──────── Task inputs ────────
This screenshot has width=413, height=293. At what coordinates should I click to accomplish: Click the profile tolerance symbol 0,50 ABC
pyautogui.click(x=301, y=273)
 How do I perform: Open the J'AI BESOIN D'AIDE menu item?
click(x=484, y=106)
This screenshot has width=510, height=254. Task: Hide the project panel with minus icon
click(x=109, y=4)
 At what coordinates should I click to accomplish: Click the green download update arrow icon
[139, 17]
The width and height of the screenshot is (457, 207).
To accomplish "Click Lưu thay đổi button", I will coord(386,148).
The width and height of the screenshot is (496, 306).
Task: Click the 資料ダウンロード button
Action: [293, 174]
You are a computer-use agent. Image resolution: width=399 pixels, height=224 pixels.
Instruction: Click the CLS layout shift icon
────────
### Problem to solve
Character for character, reproduce all of the lines above.

### Answer to the exercise
This screenshot has width=413, height=293. At what coordinates should I click to accomplish: Click the profile tolerance symbol 0,50 ABC
pyautogui.click(x=301, y=273)
 How do I perform: Open the J'AI BESOIN D'AIDE menu item?
click(x=484, y=106)
This screenshot has width=510, height=254. Task: Hide the project panel with minus icon
click(x=109, y=4)
 At what coordinates should I click to accomplish: Click the green download update arrow icon
[139, 17]
The width and height of the screenshot is (457, 207).
To accomplish "Click Lưu thay đổi button", I will coord(386,148).
The width and height of the screenshot is (496, 306).
Task: Click the 資料ダウンロード button
Action: [293, 174]
You are a computer-use agent. Image resolution: width=399 pixels, height=224 pixels.
Instruction: Click the CLS layout shift icon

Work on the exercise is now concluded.